[Texto del documento]
He visto hace unas semanas en distintos blogs numerosos debates acerca de la autoridad de los profesores en las aulas. Hace tantos años que no asisto a clase que me parece de mayor interés contaros lo que ha sido mi experiencia en la dirección de obras de edificación. Suelo ver muchas analogías entre las diversas formas de ejercicio profesional. Así que con el ánimo de encontrar paralelismos entre la escuela y la arquitectura escribo este texto.
Cuando un arquitecto termina la carrera, la autoridad que le concede el estado en el ámbito de las obras de edificación que dirija es absoluta. A traves de un libro de órdenes que existe en todas las obras, se deja referencia de las órdenes importantes que se cursan al constructor del edificio. En la práctica, la mayoría de las órdenes que se dan son verbales, aunque no por ello su obligado cumplimiento es menor.
Sin embargo, como en las escuelas, aunque a efectos de responsabilidad lo importante es que las órdenes necesarias se cursen y sean acertadas, lo que verdaderamente nos interesa es el bien real de la edificación, su desarrollo con la economía (en el sentido etimológico de la palabra) precisa, en definitiva de lo que se trata es de que la obra se construya adecuadamente y sirva para dar el servicio que se pretende con ella. El arquitecto no vive permanentemente en la obra, ni debe hacerlo, así que lo que interesa es que las órdenes que indique sean buenas y además es fundamental que se cumplan, esté o no presente quien las ha dictado. La experiencia y la razón me indican que si no se acompaña la autoridad legal de la autoridad moral no se conseguirá en plenitud el bien que nos proponemos.
Tal vez parezca que la diferencia inevitable de formación entre el que dicta las órdenes y el que debe ejecutarlas será un escollo insalvable para obtener esta autoridad moral. Muchos años de trabajo me han mostrado que esto no es así, y que los seres humanos, si queremos, disponemos de suficientes recursos para comunicarnos a través de esta evidente diferencia técnica de formación.

[Por hacer]
(1) Según el texto sobre la autoridad del arquitecto en las obras, ¿dónde queda constancia de las órdenes importantes que se dan al constructor?
(2) Prolonga el texto sobre la autoridad del arquitecto en las obras a partir de su última frase.
No hace falta consultar el listado.

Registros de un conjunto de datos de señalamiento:

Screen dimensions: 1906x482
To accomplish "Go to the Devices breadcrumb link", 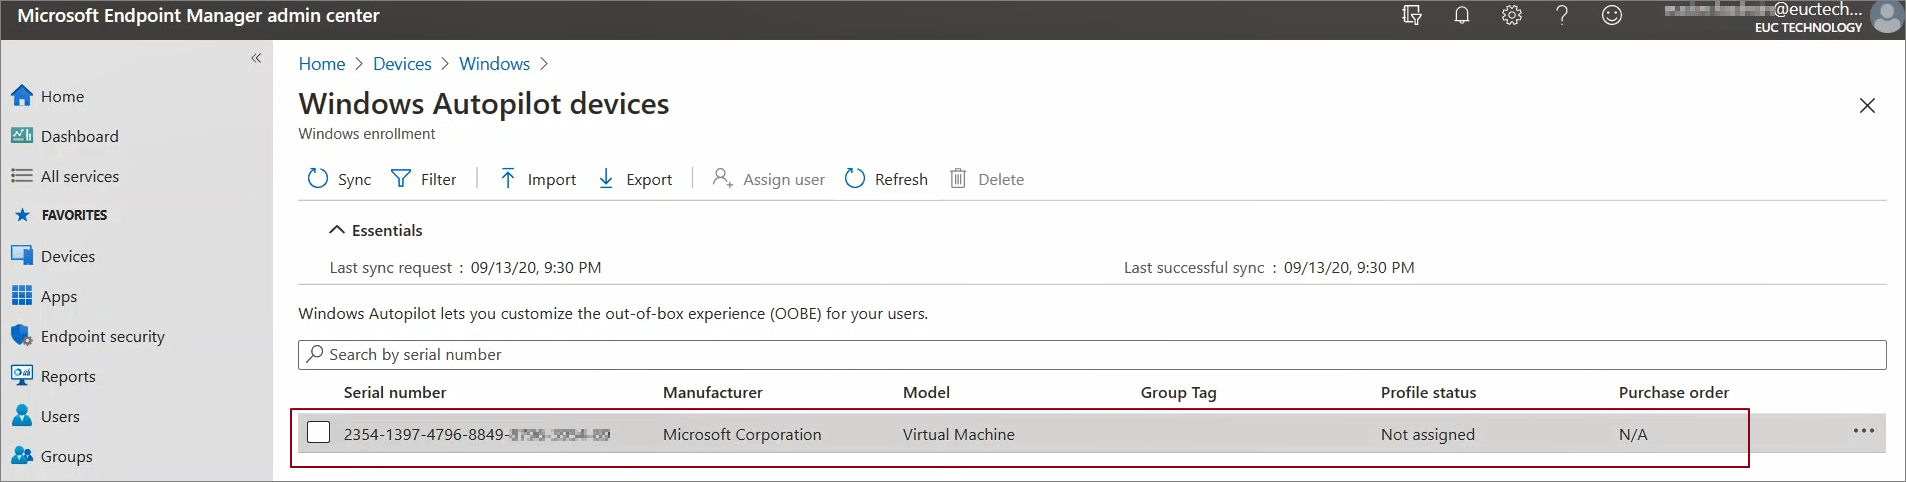I will (x=402, y=64).
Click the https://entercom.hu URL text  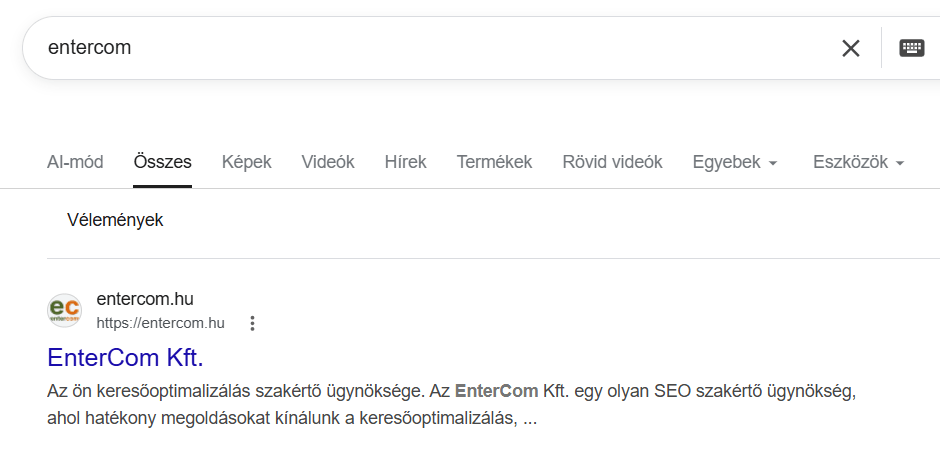[x=161, y=323]
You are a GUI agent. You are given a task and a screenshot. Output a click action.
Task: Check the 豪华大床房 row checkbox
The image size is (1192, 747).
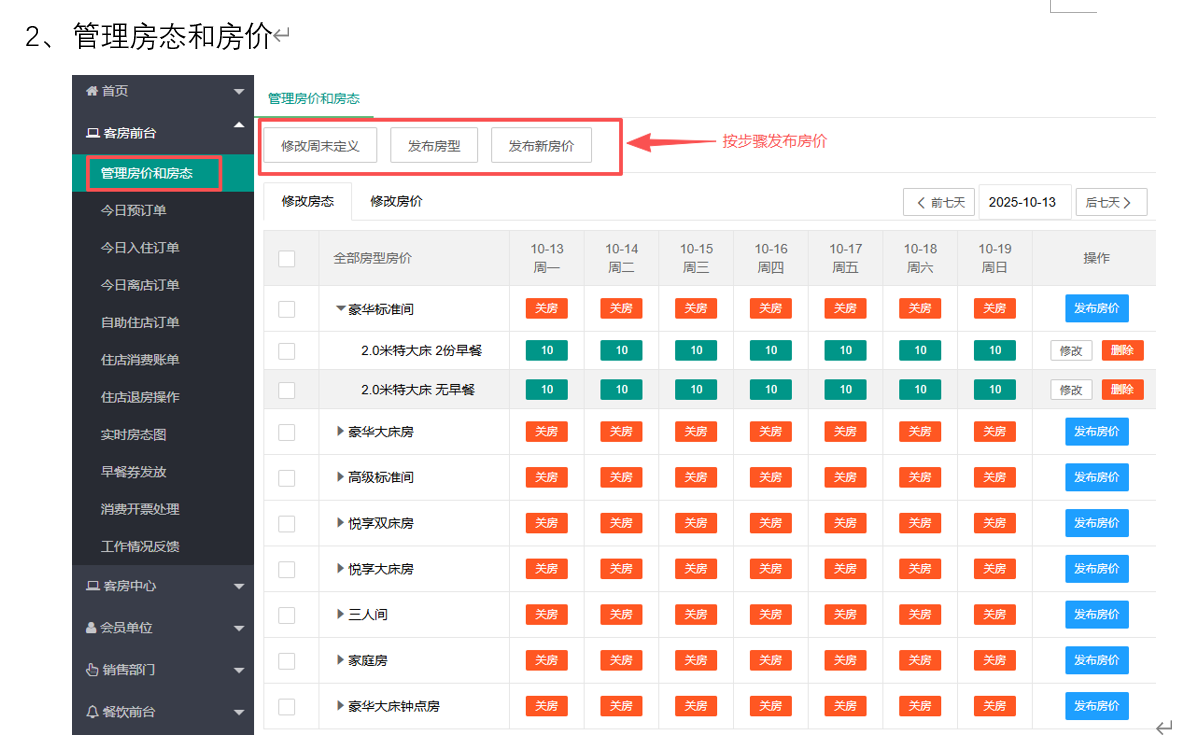click(x=287, y=432)
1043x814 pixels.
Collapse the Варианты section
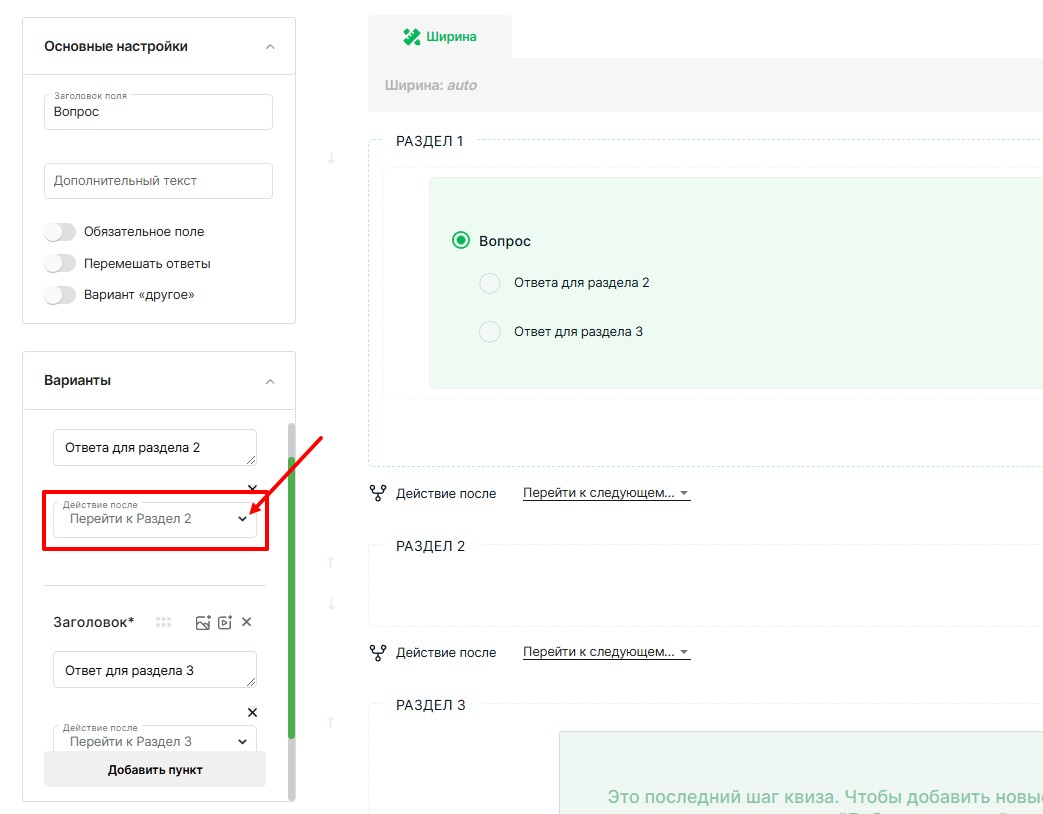coord(269,381)
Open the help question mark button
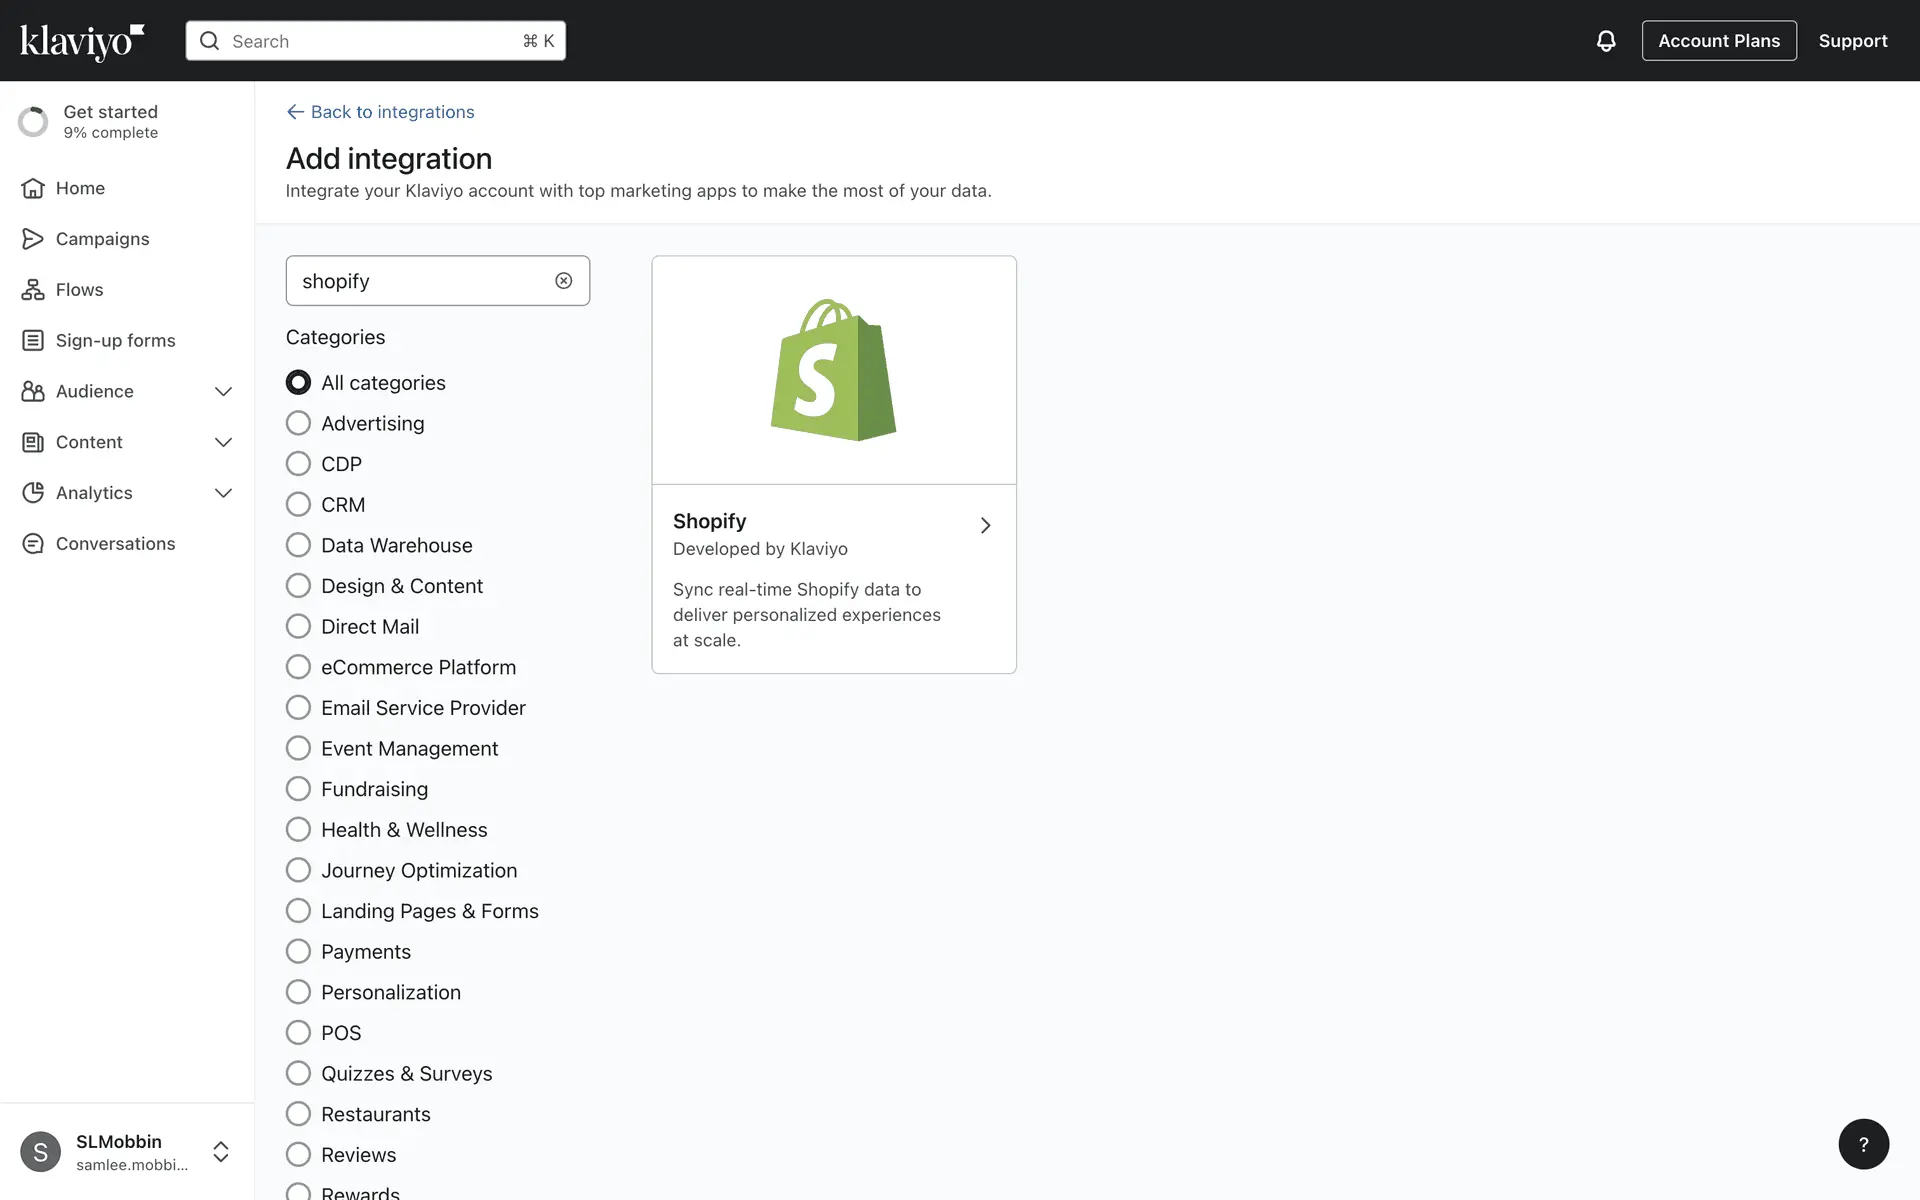 click(1863, 1144)

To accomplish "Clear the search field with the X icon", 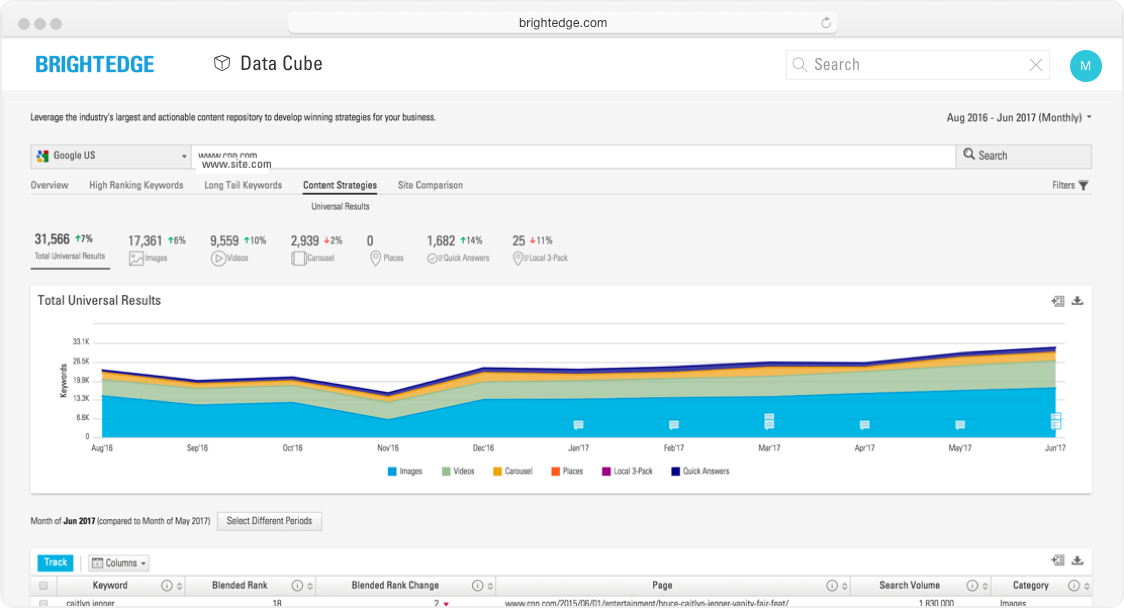I will click(1036, 65).
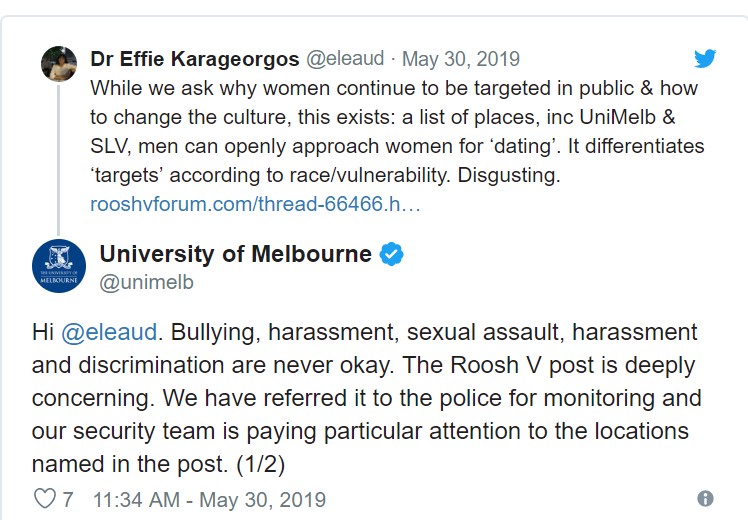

[Lista de respuestas]
(1) En un libro de órdenes que existe en todas las obras.

(2)
La primera circunstancia que explica esta cuestión es que, si el arquitecto comprende perfectamente la razón de las órdenes que da le resulta fácil adaptar su comprensión a otras mentalidades. Explicar, verbigracia, la deformación de una viga puede ser desde una labor imposible si nos decidimos a hacerlo aplastando a los demás con nuestro lenguaje técnico hasta una muy sencilla si nos ayudamos de una tablilla y tres apoyos, que bien pueden ser tres ladrillos. Claro está que para poder hacer esto no podemos dar órdenes que se fundamenten en nuestro capricho. Es decir, que, para poder explicarlas a otros, necesitamos que su razón esté meridianamente clara para nosotros mismos. He escuchado a menudo quejas por parte de algún compañero acerca de que sus órdenes se ponen en duda. Y he pensado para mí mismo que yo también pondría en duda cierto tipo de órdenes, ya que para los seres humanos es fácil compartir el interés por el bien común, y muy difícil respetar lo que no es más que comportamiento vanidoso o arbitrario, que no tiene en cuenta el interés general sino el particular de uno mismo. ¿Ocurre esto también en la escuela?
¿Cómo se consigue autoridad moral? Yo pienso que es muy sencillo conseguirla. Si el proyecto está bien planeado, si los detalles están previstos, si los huecos necesarios para las instalaciones están bien dimensionados, si las escaleras tienen un trazado óptimo, si la estructura es acertada y está bien resuelta, si las plazas de aparcamiento tienen un tamaño adecuado y suficiente, si las vías de acceso son lógicas y disponen de la amplitud necesaria, todo esto nos va dando poco a poco la autoridad que precisamos ante el obrero que ejecuta la obra. El problema es que, para que esto sea así, se necesita previamente un arduo trabajo, porque nada de esto se consigue sin mucho esfuerzo, mucha dedicación y mucho tesón. ¿Ocurre igual en la escuela?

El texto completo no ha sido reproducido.